Rebuking Compromise, Anti-Government Protesters Storm Govt Buildings

Ukranian opposition demands repeal of draconian anti-protest laws

Rebuking an attempt Saturday by Ukranian President Viktor Yanukovich to quell anti-government protesters by offering to share leadership, opposition leaders say they will be the ones making the demands.

Demonstrators seized a number of government buildings over the weekend, as protests have grown increasingly violent following the deaths earlier this week of at least two protesters after Kiev police advanced on the crowd with smoke, tear gas, rubber bullets, stun grenades and water cannons.

AFPreports:

Two months after the protests began over Yanukovych's decision to back out of a European Union pact, the president offered on Saturday to share leadership with opposition figures Arseniy Yatsenyuk as prime minister and Vitali Klitschko as deputy prime minister in a dramatic compromise bid.

Opposition leaders said they would continue negotiations until other demands are met, in particular that presidential elections due in 2015 be brought forward to this year.
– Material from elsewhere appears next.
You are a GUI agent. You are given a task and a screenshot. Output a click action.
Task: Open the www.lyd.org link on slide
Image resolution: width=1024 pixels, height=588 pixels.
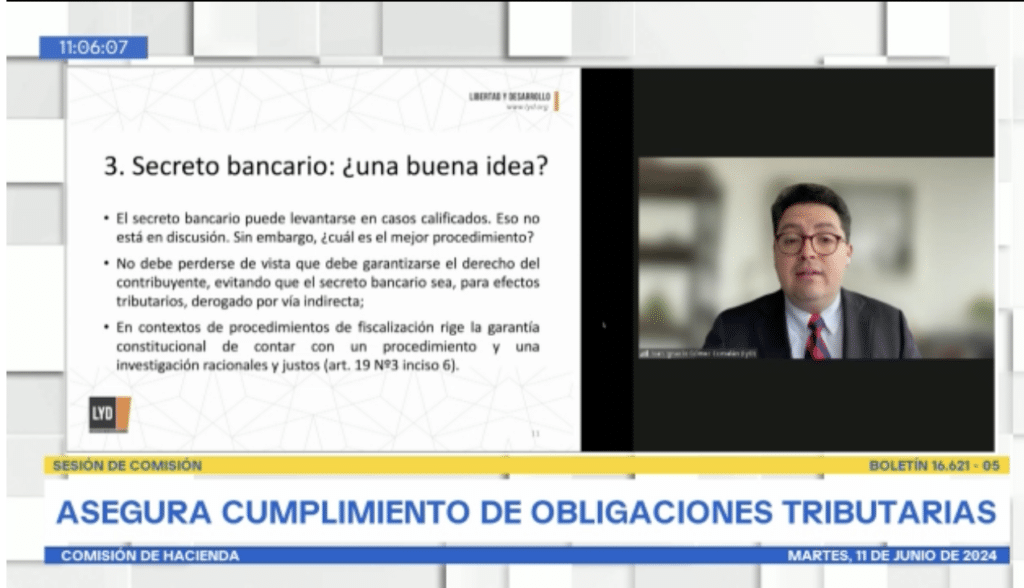click(x=528, y=105)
The president also offered to author an amnesty bill for arrested protesters and to re-consider draconian anti-protest laws which went into affect Wednesday.

Mobile phone users in the vicinity of protests earlier this week received a "big brother text" reading, "Dear subscriber, you are registered as a participant in a mass riot"--which many said echoed the language used in the anti-protest laws.

"We are not refusing the offer but we are not accepting it either," Yatsenyuk later told reporters before writing on his Facebook page that the opposition should be the one dictating terms, not the other way around.

Yanukovich called for a special session of parliament Tuesday and said it could discuss repealing those laws, Al Jazeerareports.

"Tuesday is judgment day," Yatsenyuk told a crowd of tens of thousands of protesters in Independence Square Saturday. "We do not believe any single word. We believe only actions and results."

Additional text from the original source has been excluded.